Depuis le printemps 2012, je suis la rédactrice en chef de Saisons de Culture, revue culturelle en ligne. C’est mon travail au quotidien. Je rédige les éditoriaux ainsi que les grands portraits qui paraîtront dans un livre publié aux éditions éponymes et dirige les comités de rédaction au Café de Flore chaque trimestre.

En 2014, j’ai été contactée par l’équipe de Kenzo, pour participer à la mémoire des victimes de Fukushima. J’ai à nouveau fait appel à mes amis artistes pour dessiner ou peindre sur des poupées japonaises qui ont été exposées et vendues aux enchères à l’hôtel de Ville de Paris. J’ai moi-même écrit un poème sur l’une d’entre elles. Les autres artistes étaient : Inès de La Fressange, Jean Reno, Kenzo, Sonia Ryckiel, Paul Bocuse…

En 2016,  les éditions Unicité ont publié un recueil de poésie consacré à la gourmandise, illustré par Sophie Sainrapt et préfacé par Jean-Claude Dreyfus. Confis toi à été repris en 2017 par les éditions du Renard Pâle, sous le titre : Confitures Libertines. Toujours illustré par Sophie Sainrapt.

De nouveau appelée à la Madeleine pour scénographies  l’installation monumentale; L’Humanité  de Josette Rispal de mars à novembre 2016,  je fus également coordinatrice et attachée de presse de cet événement.
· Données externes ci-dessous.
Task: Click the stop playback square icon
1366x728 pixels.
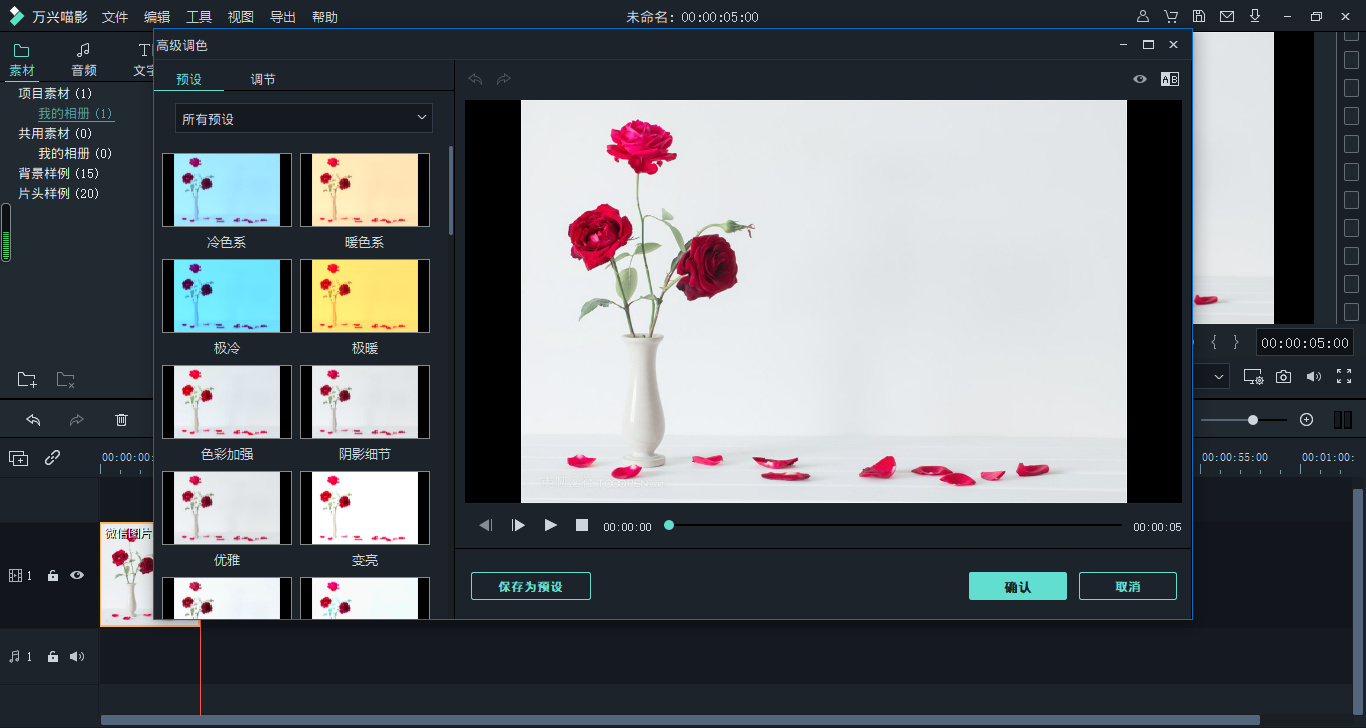Action: [582, 525]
Aujourd’hui, à la demande d’Alin Avila, je rédige le texte de l’ouvrage de bibliophilie : La  Constellation Rispal, qui paraîtra en mai 2018 eux éditions Area.
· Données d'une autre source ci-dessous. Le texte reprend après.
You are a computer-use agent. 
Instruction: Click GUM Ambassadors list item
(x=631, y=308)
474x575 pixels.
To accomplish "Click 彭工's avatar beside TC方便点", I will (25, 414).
En 2016, la Ministre de la Culture Audrey Azoulay m’as remis les insignes de Chevalier dans l’ordre des Arts et des Lettres.

Œuvres

 

 

Fruits défendus
Les fruits  de nos fantasmes sont les raisins de la raison
La chaleur de ta peau accueille le frisson
Avant que chair à chair
Les sexes cajolés se lâchent
Le raisin des amants ne se repose pas
Il se laisse croquer
Aux supplices de tentale assouvis
L’abricot rebondi offre sa sève aux dieux
Il s’ouvre
Dans un spasme non écrit
Et le dessin des seins, pommes d’amour, conférence
Ou poire de Williams
Et framboises érectiles
Pointe deux pyramidions entre tes doigts habiles
Les fentes et les tiges
Pépins de Mélusine en déshabillé sucré -salé
Se mêlent et s’enlacent
Oser les prunes lisses
Et dégager la peau
Du fruit qui tend son âme
Si haut
Passer à la casserole et rougir de plaisir
Mélanger chairs et queues
Des cerises brûlantes
Fremir, frémir, frémir sous la caresse des yeux aux cernes délicieux
Quand la figue dévoile ses secrets abyssaux
Derrière un rideau de rhubarbe
Les cheveux
Coulée de toi
Gelée sucrée de corps à corps
À la sources des songes érotiques et fruités
La volupté
La gourmandise serait péché?
Alors l’autre pêcher
Au fruit sexuellement velouté
Au noyau si bien attaché
Nectar, rectitude, douceur…
Et conclusion céleste
Le citron archaïque et la fraise tectonique
Prunelle dilatée et amande honorée
Explosent
C’est Sophie qui dessine et c’est toi qui me sculpte
Jusqu’à épuisement
Au jardin des délices
Des amants.
Mylène Vignon

 

Vernissage et exposition

Le vernissage aura lieu le mardi 10 avril 2018 à partir de 19h au bar La Vénus Noire, 25 rue de l’hirondelle, Paris 6-ème. Entrée libre. Plus de renseignements ici.

L’exposition sera en place jusqu’au  30 avril 2018.